• _TEXTE RETENU_:
►
Et le passage de l'Alto de Mostelares :
Photo: au loin, en arrière-plan, le tracé de cette montée de l'Alto de Mostelarès.Pour retrouver
le chemin que je venais de quitter en haut du village, j'ai décidé simplement
de suivre la grande route qui devait me conduire aussi à la sortie de cette
agglomération. Je ne m'étais pas trompé, je suis tombé sur un grand rond-point
avec plein d'embranchements, mais je m'étais bien orienté dans le paysage (par
la boussole solaire aussi !) puisque d'un coup d'œil, j'avais repéré au loin la
fameuse montée de Mostelares. C'est en fait un véritable mur de plus de 130 m
de haut à gravir ! Et la piste pour y aller part en face de mon point
d'arrivée dans ce rond-point. Pour se rapprocher de ce mur, je suis passé sur
un ancien pont romain à arches et j'ai franchi le rio Odrilla sur une
passerelle en bois. J'étais au pied de cette montée. Le soleil, bien présent,
n'était pas cuisant comme en 2 011. Deux pèlerins se reposaient à l'ombre et ne
semblaient pas pressés de partir. J'ai déposé mon sac pour refaire quelques
petits réglages et boire calmement une bonne rasade d'eau. J'ai attaqué ensuite
la montée, mais vraiment « petit braquet ». Dans le premier tiers la
pente est rude, mais j'étais à l'aise parce que très motivé, et surtout heureux
de me sentir mieux qu'en 2 011, à cet endroit, pour autant que je m'en
souvienne ; dans le deuxième tiers, la pente s'assouplit légèrement, mais la fatigue
commençait à se faire sentir, et la tendance était plutôt à bien lever la tête
pour entrevoir le sommet ou encore à se retourner pour tenter de se faire une
idée de l'ascension déjà faite en appréciant la différence d'altitude entre le
point où je me trouvais et le village en bas dans la plaine ; dans le dernier
tiers, la pente se redresse à nouveau, et c'est comme toujours dans les
ascensions en montagne : après le dernier virage attendu, il y a encore un
autre, et encore un autre, ainsi de suite. L'arrivée sur le plateau au sommet
est une délivrance, un bonheur ! Cette fois-ci, il n'y avait pas ce vent
froid de 2 011 qui avait entraîné un refus de m'arrêter alors que les autres du
groupe voulaient faire une pause, car tout en sueur je craignais de prendre
froid.
◄
• _CONSIGNE_:
Répondez aux questions suivantes à partir du récit de la montée de l'Alto de Mostelares.
1. Quelle hauteur le récit attribue-t-il au mur à gravir ?
2. Quel cours d'eau est franchi sur une passerelle en bois ?
3. Dans quel tiers de la montée la pente s'assouplit-elle légèrement ?

• _DONNÉES FOURNIES_:
►
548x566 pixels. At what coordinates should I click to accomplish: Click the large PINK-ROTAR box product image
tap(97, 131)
◄
►
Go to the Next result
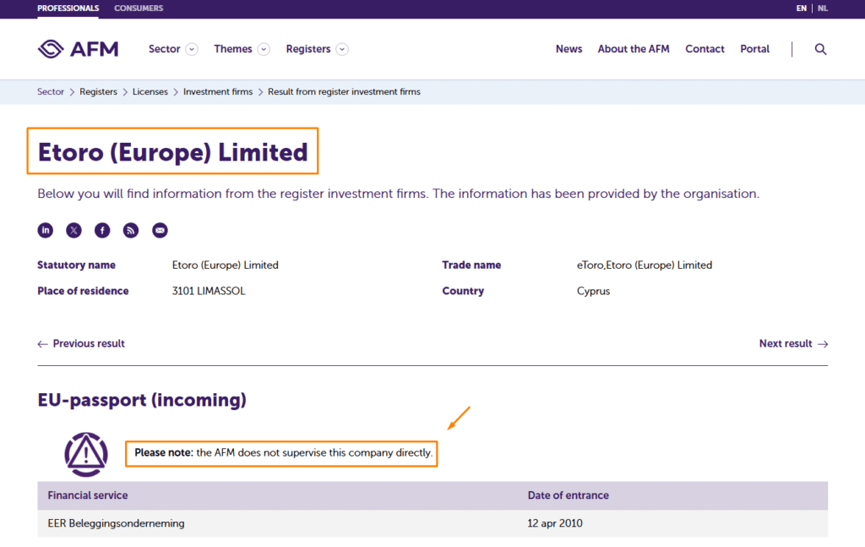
◄
• _RÉSULTAT_:
1. Plus de 130 m.
2. Le rio Odrilla.
3. Dans le deuxième tiers.